| HN Mirror

Y	Hacker News new \| ask \| show \| jobs

by imranq 933 days ago

LLMs are comprised of just three elements

Data

Compute

Algorithms

All three are just scratching the surface of what is possible.

Data: What has been scraped off the internet is just <0.001% of human knowledge as most platforms cannot be scraped so easily, are in formats that are not in text like video, audio, or just plain old pieces of paper undigitized. Finally there are probably techniques to increase data through synthetic means, which is purportedly OpenAI's secret sauce to GPT-4's quality.

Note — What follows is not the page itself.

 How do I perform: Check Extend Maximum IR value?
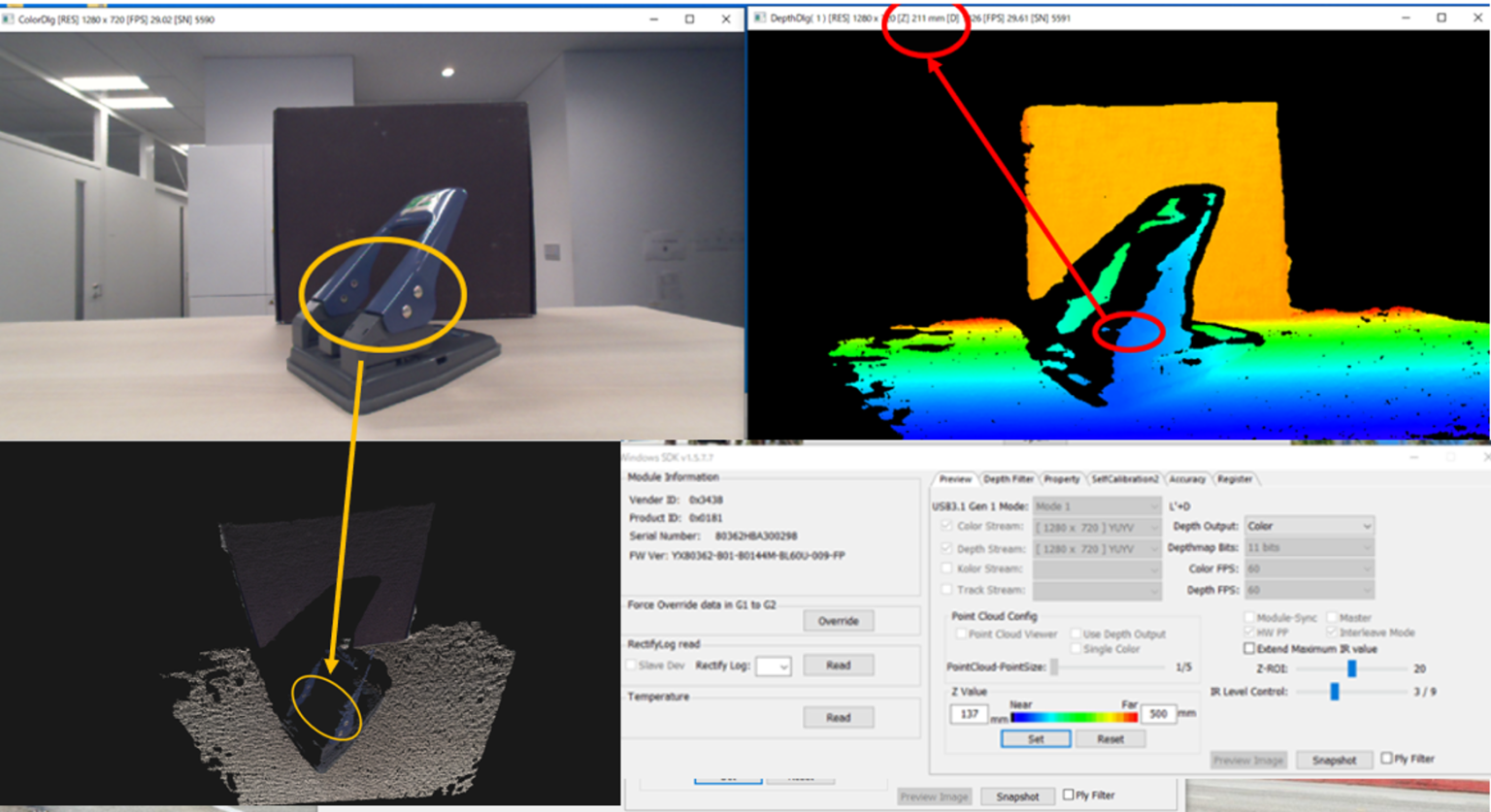tap(1249, 648)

Compute: While 3nm processes are approaching an atomic limit (0.21nm for Si), there is still room to explore more densely packed transistors or other materials like Gallium Nitride or optical computing. Not only that but there is a lot of room in hardware architecture to allow more parallelism and 3-D stacked transistors.

Algorithms: The transformer and other attention mechanisms have several sub-optimal components to them like how arbitrary the Transformer is in terms of design decisions, and quadratic time complexity for attention. There also seems to be a large space of LLM augmentations like RLHF for instruction following and improvements in factuality and other mechanisms.

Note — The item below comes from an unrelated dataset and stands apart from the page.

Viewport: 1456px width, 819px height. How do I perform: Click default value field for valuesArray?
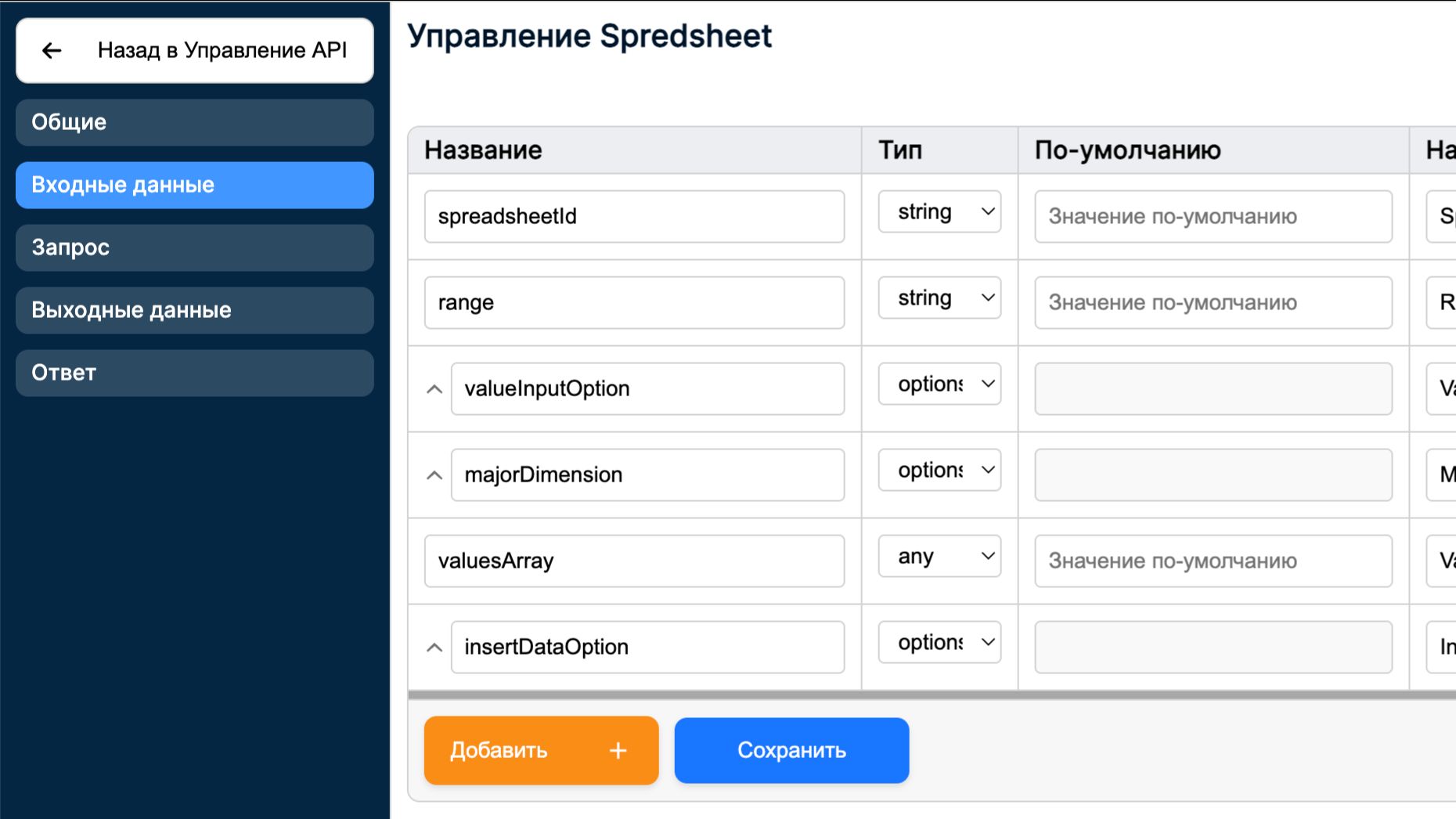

And these ideas are just from my own limited experience. So I think its fair to say that LLMs have plenty of room to improve.

3 comments

discreteevent 933 days ago

> LLMs are comprised of just three elements

> Data

> Compute

> Algorithms

Not to be facetious but so is all other software. LLMs appear to scale in correlation to the first two but it's not clear what the correlation is and that's the basis of the question being asked.

link

joecool1029 933 days ago

For data though, as LLM's generate more output, over time wouldn't they be expected to mess themselves with their own generated data?

Wouldn't that be the wall we'll hit? Think of how shitted up Google Search is with generated garbage, I'm imagining we're already in the 'golden age' where we were able to train on good datasets before it gets 'polluted' with LLM generated data that may not be accurate, and it just continues to become less accurate over time.

link

gaganyaan 933 days ago

I don't really buy that line of argument. There's still useful signals, like upvotes, known human writing, or just plain spending time/money to label it yourself. There's also the option of training better algorithms on pre-LLM datasets. It's something to consider, but not any sort of crisis.

link

throwaway4aday 933 days ago

Cleaning and preparing the dataset is a huge part of training. Like the OP mentioned, OpenAI likely have some high quality automation for doing this and that's what's given them a leg up above all other competitors. You can apply the same automation to clear out low quality AI content the same way you remove low quality human content. It's not about the source, just the quality matters.

link

edmundsauto 933 days ago

There must be signals in the data about generated garbage, otherwise humans wouldn't be able to tell. Something like PageRank would be a game changer and potentially solve this issue.

link

quickthrower2 933 days ago

We need models that need less language data to train. Babies learn to talk on way less data than the entire internet. We need something closer to human experience. Kids have a feel for what is bullshit before they have consumed the entire internet :-).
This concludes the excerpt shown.